Extended Data Fig. 1: Distinct motif enrichment patterns in dynamically shifting Runx binding sites, comparison with PU.1 site stability, and efficient detection of direct Runx binding sites by CUT&RUN.
From: Runx factors launch T cell and innate lymphoid programs via direct and gene network-based mechanisms
a, Heatmap illustrates PU.1 binding profiles in immortalized HSPC, DN1, DN2a, and DN2b cells. b, Top motifs enriched in Runx binding sites from indicated regions of Fig. 1b are shown. Statistical significance was computed using Homer de novo motif discovery algorithm. c, Scatter plots and Area-proportional Venn diagrams compare Runx1 and Runx3 binding sites in Phase 1 and Phase 2 pro-T cells, as measured by ChIP-seq cross-linked with DSG + FA1 vs. by CUT&RUN (C&R). Numbers in the Venn diagram indicate number of differential peaks compared between DSG-crosslinked ChIP-seq vs.

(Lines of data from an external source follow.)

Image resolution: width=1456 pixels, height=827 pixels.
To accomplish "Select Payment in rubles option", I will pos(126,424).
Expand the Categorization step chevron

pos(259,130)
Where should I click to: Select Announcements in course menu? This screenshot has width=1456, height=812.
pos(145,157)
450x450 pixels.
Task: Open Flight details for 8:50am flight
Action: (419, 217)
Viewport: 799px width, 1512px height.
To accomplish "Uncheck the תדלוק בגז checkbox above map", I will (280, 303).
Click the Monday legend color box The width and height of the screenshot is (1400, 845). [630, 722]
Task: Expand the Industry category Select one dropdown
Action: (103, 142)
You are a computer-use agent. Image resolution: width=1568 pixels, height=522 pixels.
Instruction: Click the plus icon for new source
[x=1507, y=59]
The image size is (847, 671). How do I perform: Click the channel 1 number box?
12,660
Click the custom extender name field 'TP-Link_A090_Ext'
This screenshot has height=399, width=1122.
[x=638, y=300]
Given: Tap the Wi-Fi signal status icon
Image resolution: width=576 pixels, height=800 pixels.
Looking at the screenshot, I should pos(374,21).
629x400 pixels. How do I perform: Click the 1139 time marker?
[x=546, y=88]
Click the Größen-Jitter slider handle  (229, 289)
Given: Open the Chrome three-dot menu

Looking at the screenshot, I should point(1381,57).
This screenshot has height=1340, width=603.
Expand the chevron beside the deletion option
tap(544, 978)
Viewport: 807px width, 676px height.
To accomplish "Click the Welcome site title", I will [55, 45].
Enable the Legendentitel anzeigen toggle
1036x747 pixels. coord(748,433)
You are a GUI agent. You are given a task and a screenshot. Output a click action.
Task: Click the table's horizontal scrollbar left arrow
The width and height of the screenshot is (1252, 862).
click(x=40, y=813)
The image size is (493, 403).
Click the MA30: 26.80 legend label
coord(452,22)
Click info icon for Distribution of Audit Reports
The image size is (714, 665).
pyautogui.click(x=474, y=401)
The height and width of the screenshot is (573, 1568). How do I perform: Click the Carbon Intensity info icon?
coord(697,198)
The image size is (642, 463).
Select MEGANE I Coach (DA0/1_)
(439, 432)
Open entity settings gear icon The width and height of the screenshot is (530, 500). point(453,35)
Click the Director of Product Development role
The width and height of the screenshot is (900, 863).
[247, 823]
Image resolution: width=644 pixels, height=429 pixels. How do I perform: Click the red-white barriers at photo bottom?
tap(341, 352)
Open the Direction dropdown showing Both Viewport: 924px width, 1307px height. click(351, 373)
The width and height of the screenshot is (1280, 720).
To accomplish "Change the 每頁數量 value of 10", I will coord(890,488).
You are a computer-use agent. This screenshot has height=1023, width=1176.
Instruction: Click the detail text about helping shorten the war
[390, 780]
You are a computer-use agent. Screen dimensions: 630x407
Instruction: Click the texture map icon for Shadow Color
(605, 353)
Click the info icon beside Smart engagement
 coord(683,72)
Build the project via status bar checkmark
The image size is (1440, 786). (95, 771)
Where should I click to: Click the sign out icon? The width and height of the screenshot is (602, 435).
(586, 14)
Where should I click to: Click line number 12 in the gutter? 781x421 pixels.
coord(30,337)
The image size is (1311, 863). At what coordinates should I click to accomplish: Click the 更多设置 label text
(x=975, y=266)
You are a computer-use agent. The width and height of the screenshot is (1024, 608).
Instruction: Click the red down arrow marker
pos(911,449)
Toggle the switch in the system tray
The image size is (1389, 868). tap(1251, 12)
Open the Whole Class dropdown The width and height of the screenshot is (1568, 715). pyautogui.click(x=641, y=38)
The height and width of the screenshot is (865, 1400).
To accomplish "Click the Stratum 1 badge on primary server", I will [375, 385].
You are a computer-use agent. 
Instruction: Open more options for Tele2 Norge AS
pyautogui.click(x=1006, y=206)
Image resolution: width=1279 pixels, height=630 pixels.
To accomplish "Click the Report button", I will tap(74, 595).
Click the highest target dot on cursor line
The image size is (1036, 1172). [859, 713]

C&R (fold enrichment > 2, Poisson enrichment P < 0.001). d, Violin plots show Runx motif quality position weight matrix (PWM) score in non-promoter Runx peaks detected similarly by ChIP-seq and C&R (purple) or preferentially detected by different technique (green; more efficiently detected by C&R, red; more efficiently detected by ChIP-seq). The horizontal dotted black line shows threshold PWM score to be recognized as a Runx motif. Thin vertical black bars mark minima and maxima values and thick vertical black lines indicate 25th to 75th percentiles range. The red lines with white circles show median values. e, Motif frequencies for Runx, bHLH, ETS, and PU.1 or TCF1 (Tcf7) factors within each peak are displayed.